In the movie Hunter's friends and family share of their loss on screen, interspersed with Johnny Depp quoting the man with contextual pieces of dramatic renderings thrown in for good measure. Everyone misses Hunter. And for good reason. Gone are the days of speaking truth to power, replaced by a much more efficient PR delivery mechanism that has pleasantly replaced dissent with sycophantic glee at selling out. These days Hunter would have gotten one column off before a shiny faced intern asked to see his badge. And could you take your cigarette outside please, sir?

This is what passes for news at the Sundance Film Festival, a giant multinational company subsidizing a big, big star. Viva la independence! We've come so far with this independent film festival thang that we've thankfully gotten out of the wretched business of finding and savoring new talent. Redford told us all to look past the "hype," but if we did that what would be left? The parties? The paparazzi? Perhaps a helpful primer should be given to all those aspiring filmmakers out there - guys and girls looking to be lauded for having the "right stuff."

Steps to conquering the independent cinematic universe and getting yourself a big time development deal:


1. Be born as Tom Hanks' son.
2. Be born as Robert Redford's daughter.
3. Cast Alan Arkin (Glengarry Glen Ross), Toni Collette (Sixth Sense, About a Boy), Greg Kinnear (Thank You for Smoking, As Good as It Gets), and Steve Carell (but before he gets big!).

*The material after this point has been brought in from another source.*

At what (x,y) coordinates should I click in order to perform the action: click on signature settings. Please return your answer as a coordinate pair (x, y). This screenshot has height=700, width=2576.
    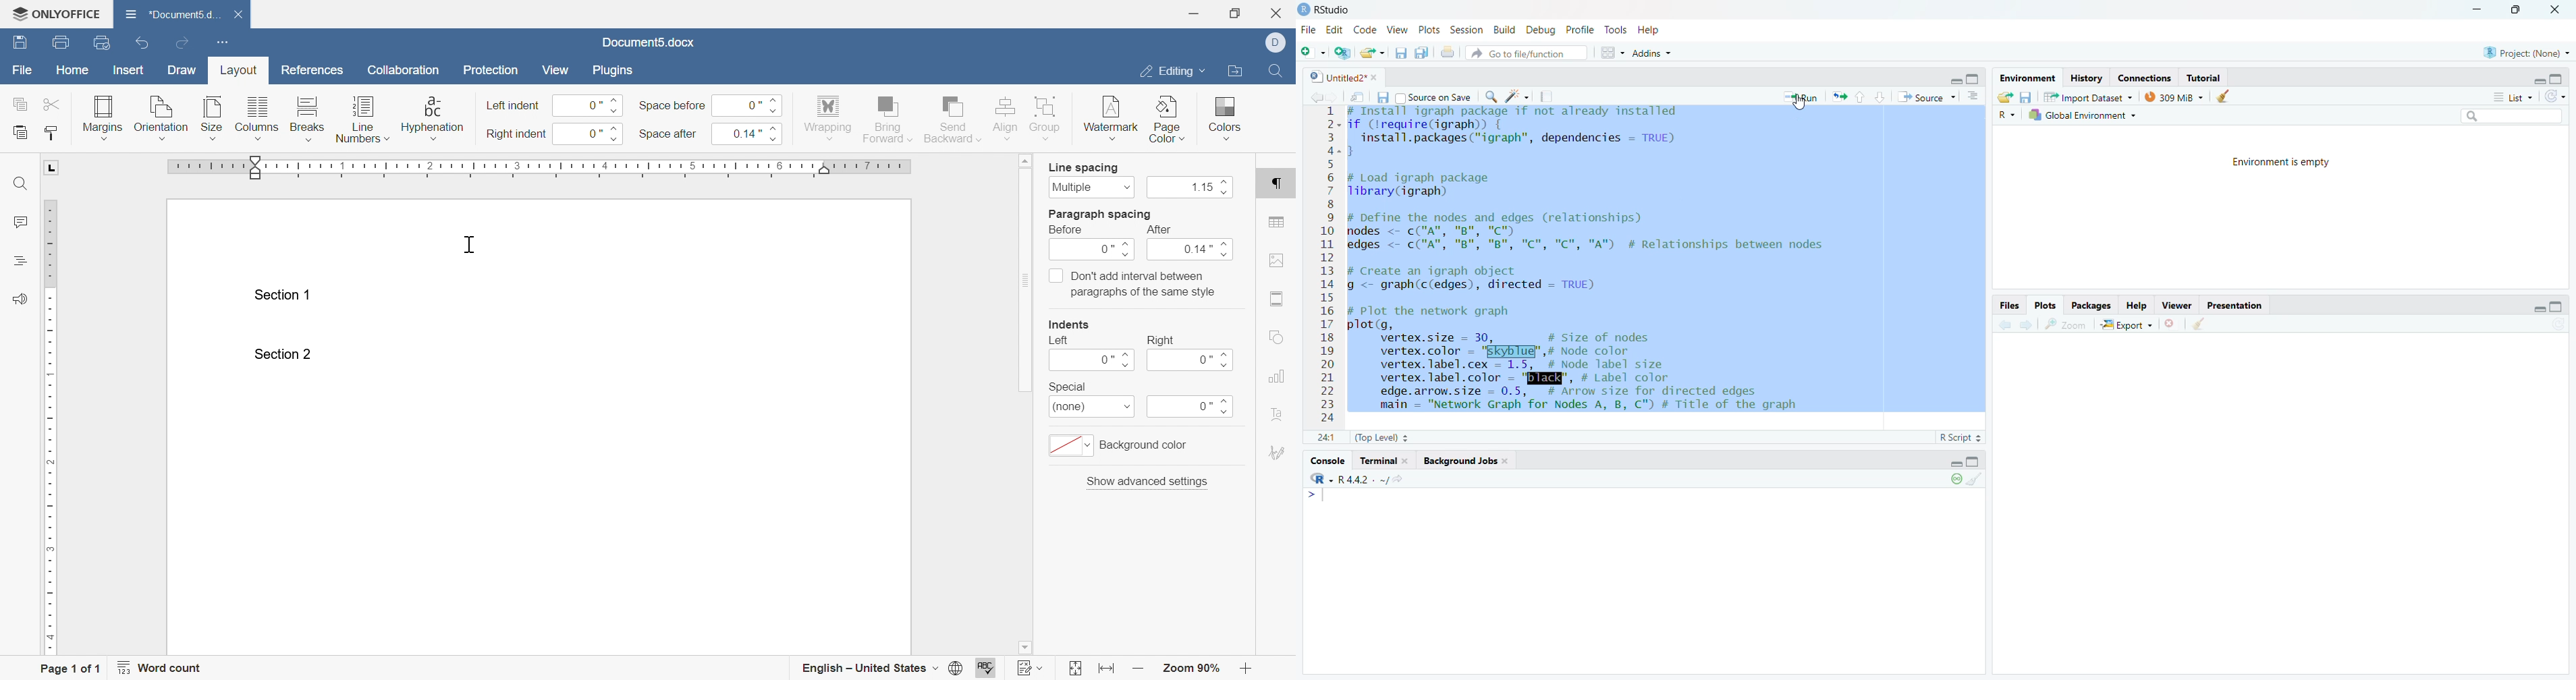
    Looking at the image, I should click on (1276, 453).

You see, this isn't so hard, is it? If you do one of the above things then you'll get that needed "push" from the festivals. It's sort of refreshing that talent, innovation, and courage have been obliterated from the equation, right? Hunter S. believed in a form of journalism where you viewed something once the smoke from the bullets cleared. Again, and it can't be overstated, this is no longer done. He once taped a Jimmy Carter speech in which Carter attacked the notion that the powerful and privileged should run the judicial system so fully and completely. The idea that a few should have power over so many appalled him. Carter made this speech at a lawyer's convention, as they looked on with hatred in their eyes, and Hunter recorded the whole thing and made Carter front page news shortly thereafter. If you brought up the same notion here, that the ten people who can actually get a film made have somehow made this process so dirty, horrific, and unclean... well, I suppose they'd just ignore you. Hey, was that Jake Gyllenhall? Is this an open bar? Oooooh, they're giving out free bags with the Entertainment Weekly logo!

Hunter once said that we were really just a nation of 220 million used car salesmen with all the money we needed to buy guns, having no qualms at all about killing anybody else in the world who tried to make us uncomfortable.

I suppose Hunter would have to note that times have changed. We're at 300 million strong now.